The Bangladesh Jute Mills Association (বাংলাদেশ পাট মিলস অ্যাসোসিয়েশন) is an association of jute mill owners in Bangladesh. This along with the Bangladesh Jute Spinners Association and Bangladesh Jute Goods Exporters' Association represents the interest of the jute industry in Bangladesh. It was established by Samsul Islam in 1982. Abdul Barik Khan is the secretary of the association.

==History==
Jute is a major industry in Bangladesh and in 1947-1948 made up 80 percent of the exports from East Bengal. In 1969-1970 period, jute was responsible for 46 percent of foreign exchange earning by Pakistan.
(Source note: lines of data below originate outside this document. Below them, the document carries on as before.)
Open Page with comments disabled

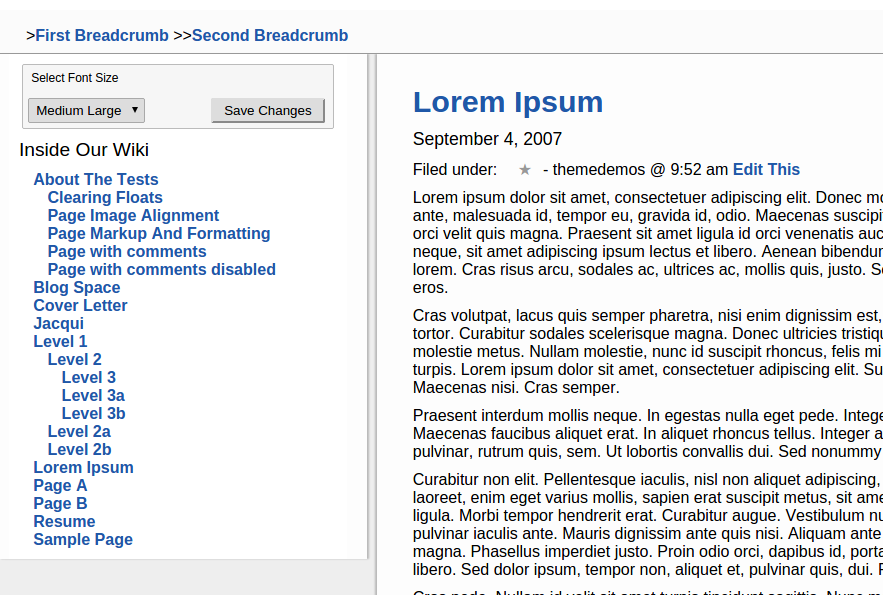(x=162, y=270)
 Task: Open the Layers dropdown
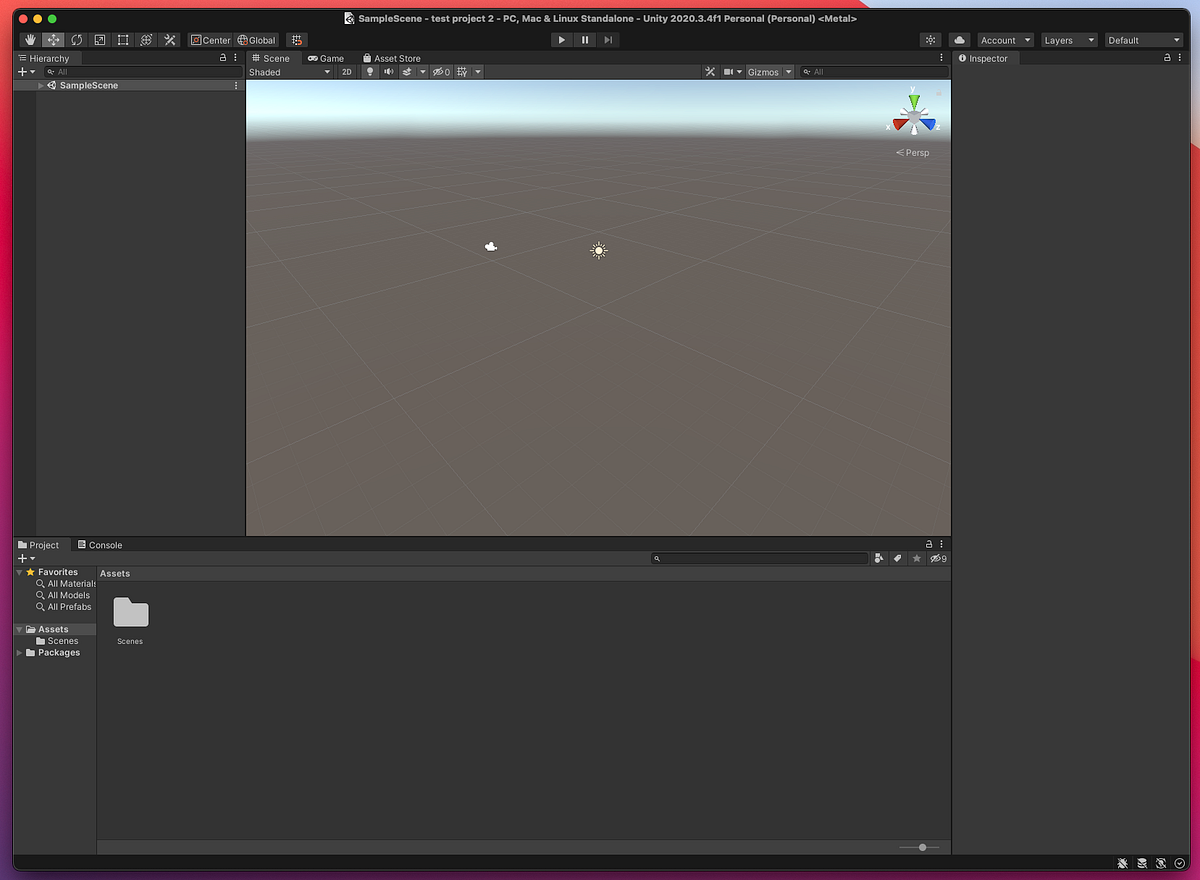click(1069, 40)
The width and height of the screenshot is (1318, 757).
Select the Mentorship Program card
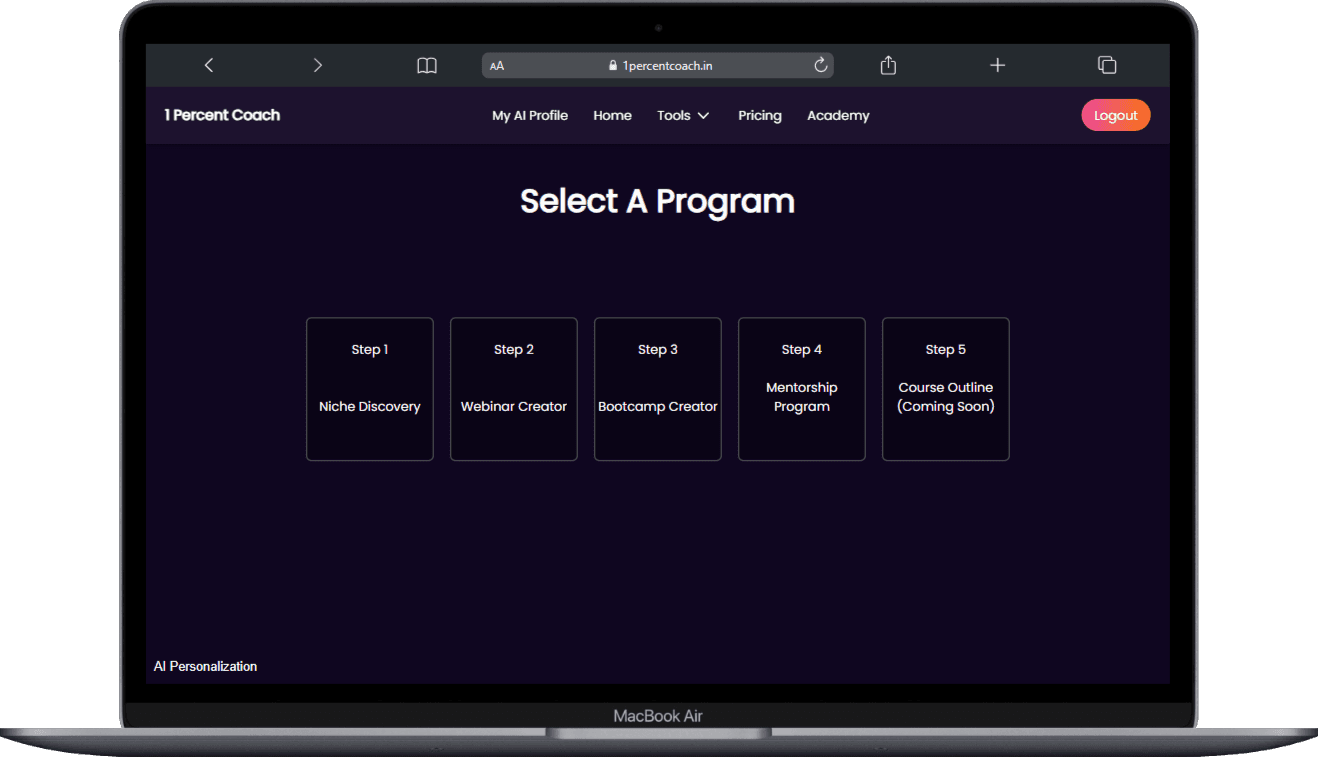pyautogui.click(x=801, y=389)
After the Independence of Bangladesh, the government nationalized major jute mills under the Bangladesh Jute Mills Corporation. By 1975–1976, jute exports had declined to make up only 25 percent of the export from Bangladesh. Bangladesh Jute Mills Association was founded in 1982 as the government started to denationalise jute mills and returning them to private ownership.

The Bangladesh Jute Mills Association is composed of 35 jute mills. From 1997 to 1998, jute mills in Bangladesh produced 100 thousand metric ton of jute. By 2013, member ship had expanded to include 88 jute mills. The membership expanded as the government of Bangladesh privatised a significant number of state owned jute mills.

In the 2003 annual general meeting of the Bangladesh Jute Mills Association, Mirza Ali Behrouze Ispahani was elected chairman of the association. The association has been lobbying the government of Bangladesh to provide a stimulus package. India had placed anti dumping tariff on jute products from Bangladesh.